Shadows feels a tad generic, but that’s by design. Written by the duo of Glenn Morgan and James Wong, Shadows was apparently intended to appease the network by offering something in the mold of a traditional ghost story – indeed, The Entity is often cited as an influence on the episode. Shadows runs off a rather conventional premise – a woman is haunted by a strange force capable of manipulating and moving objects, out to avenge some grave wrong.

In many respects, following The Jersey Devil, it almost seems like the first season of The X-Files is trying to knock off various items on a paranormal checklist. UFOs? Got ’em. A popular cryptozoology monster? Yep. Ghosts or poltergeists? We got a story here. The result is hardly inspiring.
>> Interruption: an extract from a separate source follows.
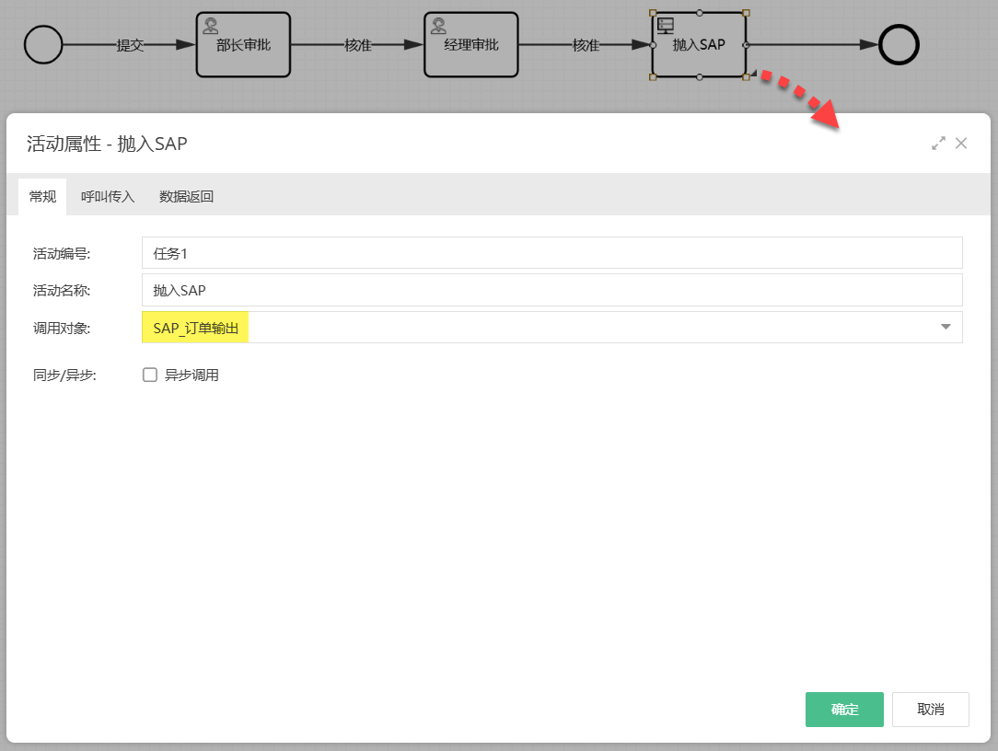Expand the activity properties dialog to fullscreen

pyautogui.click(x=938, y=144)
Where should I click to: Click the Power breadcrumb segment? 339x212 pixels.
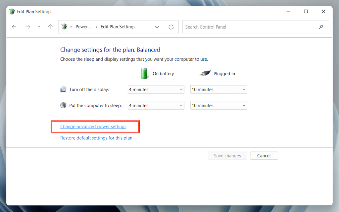pyautogui.click(x=83, y=27)
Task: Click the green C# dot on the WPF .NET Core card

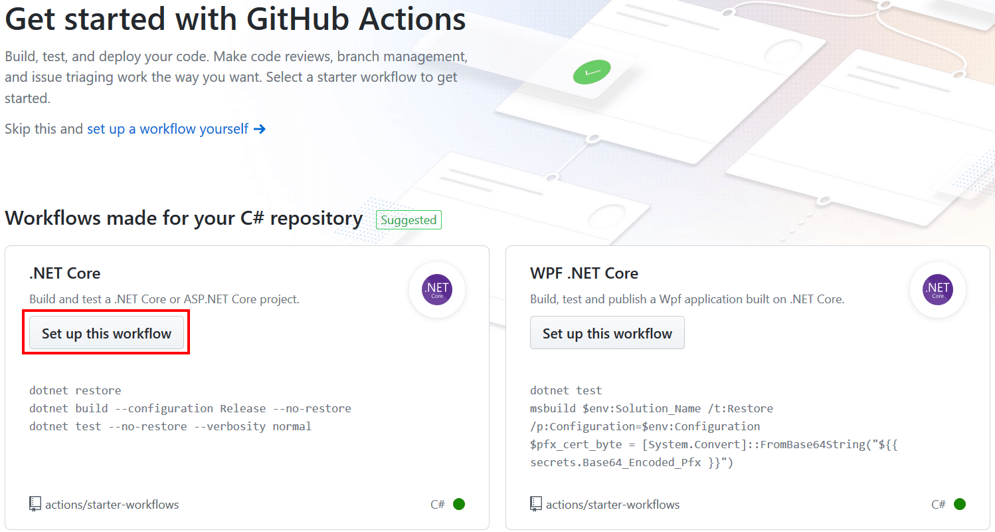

The X-Files tends to work a bit better when it’s venturing off the beaten track, taking something that isn’t mainstream and running with it.

Author John Kenneth Muir argued that watching The X-Files was like “watching a movie every week.” If that’s the case, Shadows feels more like a movie of the week.

The pen is mightier than the sword!

The pen is mightier than the sword!

There is something very traditional and safe about Shadows, as author Jane Goldman notes in her Book of the Unexplained:

Shadows is The X-Files take on the classic camp-fire ghost-story format: a chain of weird events, followed by the revelation of a restless soul with a motive, making everything slip tenebrously into place.

According to co-writer Glen Morgan, who has reservations about the episode, its birth was utilitarian. ‘The Network was saying: we want Mulder and Scully to help people and we want a ghost story. We took it upon ourselves to do this topic to get them off our back, which is a bad way to go about it.’

Television, like film, is a pragmatic medium, and it’s understandable that balances need to be struck. It’s also perfectly reasonable to argue that Shadows is a small price to pay for some of the stronger episodes the duo would offer later in the season – Ice, Beyond the Sea and Tombs among others.

Through the looking glasses...

Through the looking glasses…

The writers have been quite candid about how Shadows is pretty much a perfect illustration of the type of horse-trading necessary in the first season of a new television show, to placate the network and allow the writers more room to work:

All episodes are not written for what Morgan refers to as “the modern crowd,” nor are they sparked by a story that intrigues him and Wong. “Shadows,” a ghost story, came about at the request of a network executive who wanted to see a poltergeist tale. Morgan doesn’t regard the result with much fondness. “It was a little too ordinary. You’ve seen it before,” Morgan says. Wong notes that their original idea, once they agreed to write the episode, was a bit more shocking than what ended up on screen. “We started thinking about a masseuse in one of those sleazy places,” he confesses, but by the time the script was shot, their haunted masseuse had become a secretary.

Rewatching the show now, Shadows feels like the audience is being forced to eat its vegetables first, so that the plate is clear for the desert that will arrive shortly. It doesn’t make the episode any easier to sit through, but it does offer a practical lesson in delayed gratification.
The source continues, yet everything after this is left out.